VGCC: Hahaha, I was about to ask!

BP: There are a couple of fun tracks in there. It’s a question of whether I really want this super-unprofessional stuff out there with my name attached to it.

VGCC: It’s kind of embarrassing in a way huh?

BP: More like I’m afraid of getting self-indulgent.

VGCC: Self indulgent? How so?

BP: Well, it’s making the assumption that people actually want to listen to my old, less-developed stuff. I was thinking of simply putting it all on SoundCloud, but I’m old-fashioned and like the album format. But then being on an album implies value, or worth. It’s subtle, but it still makes me hesitant.

VGCC: You don’t want to suggest it’s good basically?

BP: I have a policy of only releasing something if I think it’s stellar.

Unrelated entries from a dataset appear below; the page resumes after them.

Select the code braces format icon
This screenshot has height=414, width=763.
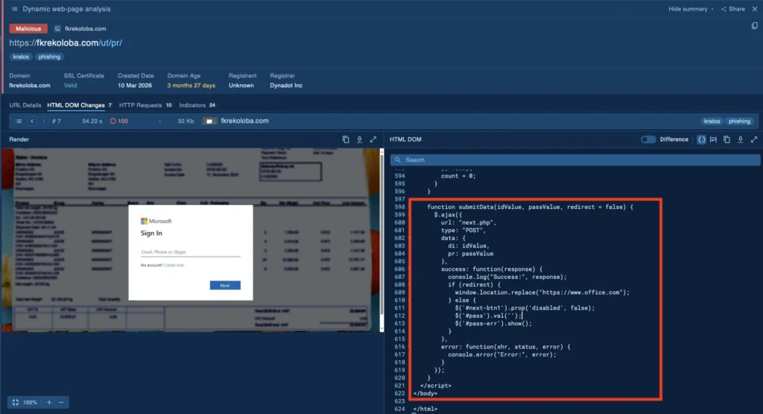coord(701,139)
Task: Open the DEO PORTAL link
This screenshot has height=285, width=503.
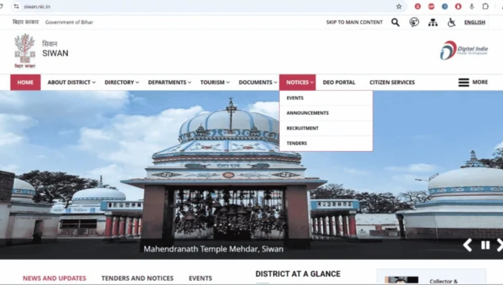Action: 339,82
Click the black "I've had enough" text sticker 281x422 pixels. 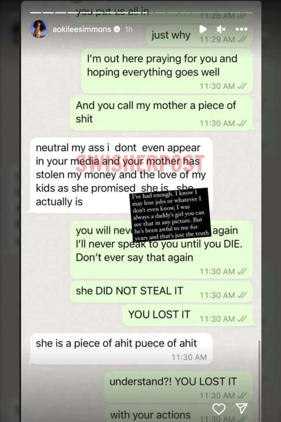(170, 215)
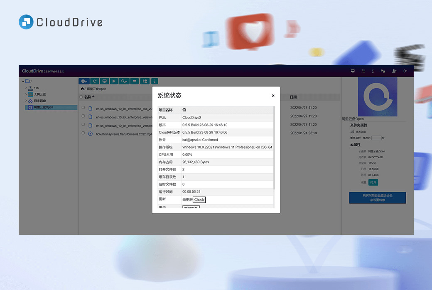Click the directory tree icon in toolbar
Screen dimensions: 432x290
point(145,81)
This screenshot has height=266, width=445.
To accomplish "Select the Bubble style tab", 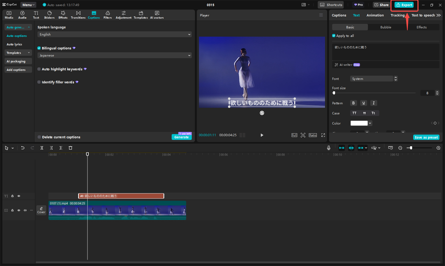I will tap(386, 27).
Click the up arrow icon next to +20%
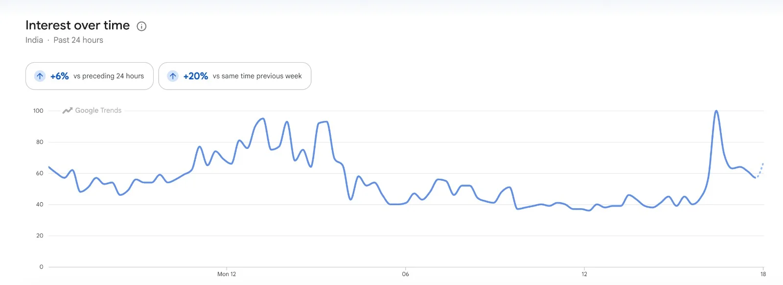 pyautogui.click(x=173, y=76)
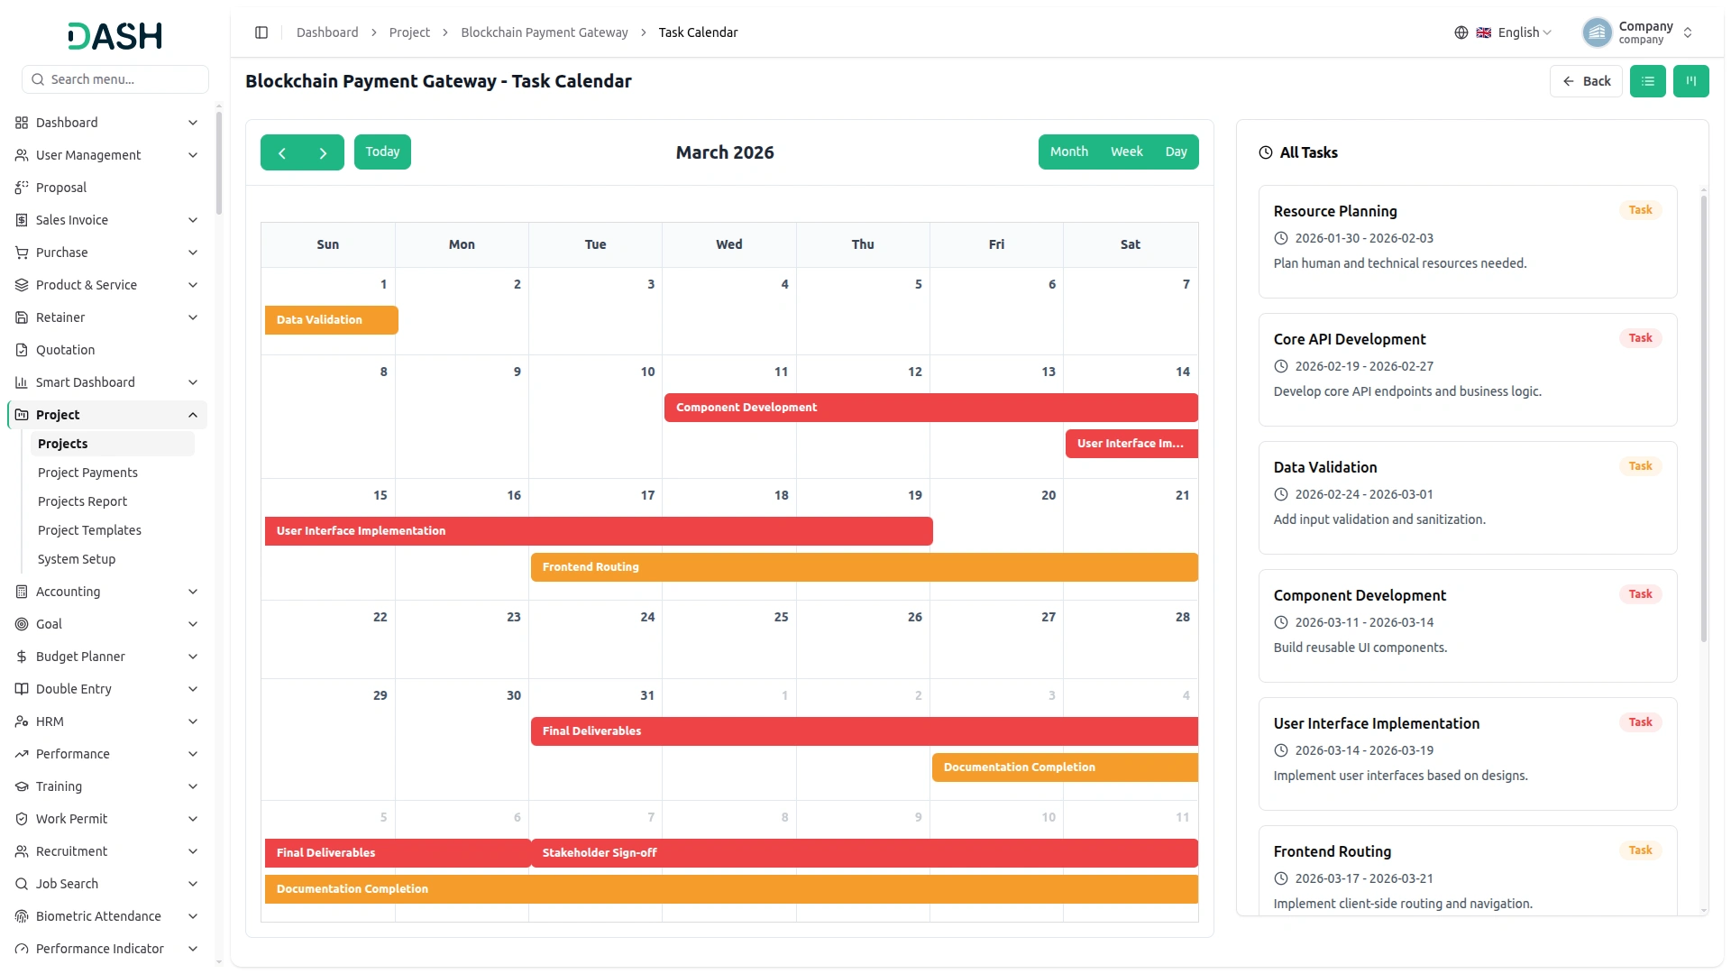The width and height of the screenshot is (1731, 974).
Task: Focus the Search menu input field
Action: coord(115,79)
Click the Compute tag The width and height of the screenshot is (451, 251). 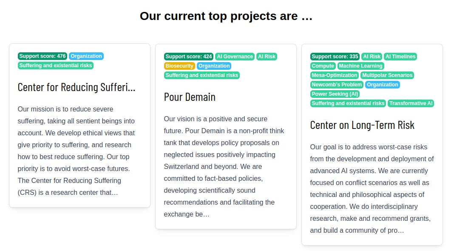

VGCC: Rumor has it that you *really* love God Hand. I’m curious whether it’s just that game or whether it’s a hard-games thing in general?

BP: I do tend to love hardcore action games. Really I just love anything Shinji Mikami makes. The guy’s a genius. Resident Evil 4, God Hand, Vanquish. God Hand just has the distinction of also being absolutely hilarious.

VGCC: You play Devil May Cry 3?

BP: Nope. I played the first one and didn’t really enjoy it. I might enjoy it more these days, I’m not sure. I played the recent American one a bit too. It had an amazing presentation. It was all really well designed, but I just couldn’t get into it’s groove.

VGCC: Oh, the reboot? I didn’t play it, but the impression I got was that it was OK. (Editor’s note: that game is rad as hell) Someone thought it was a good idea to have platforming sections apparently. (Editor’s note: yeah because they were RAD)

BP: Whoops, not American, Ninja Theory made it. UK. The game was definitely high-quality and had a thoughtful combo system. It’s probably worth checking out if you’re a fan. It looks incredible, if nothing else.

VGCC: So, it seems things are winding down. You were on our podcast last year, and ah… The readers need to know. How awful *were* Mike and John?

BP: Haha, it was a while ago, but I seem to remember having a good time. They talked a lot about Pokemon, which is definitely not my area of expertise.

VGCC: I see haha. Alright, thanks for speaking with us today!

BP: No problem! It was fun.

[Afer the interview, Ben also mentioned that he’s considering releasing a single track from Gravity Ghost as part of the marketing campaign leading up to release.]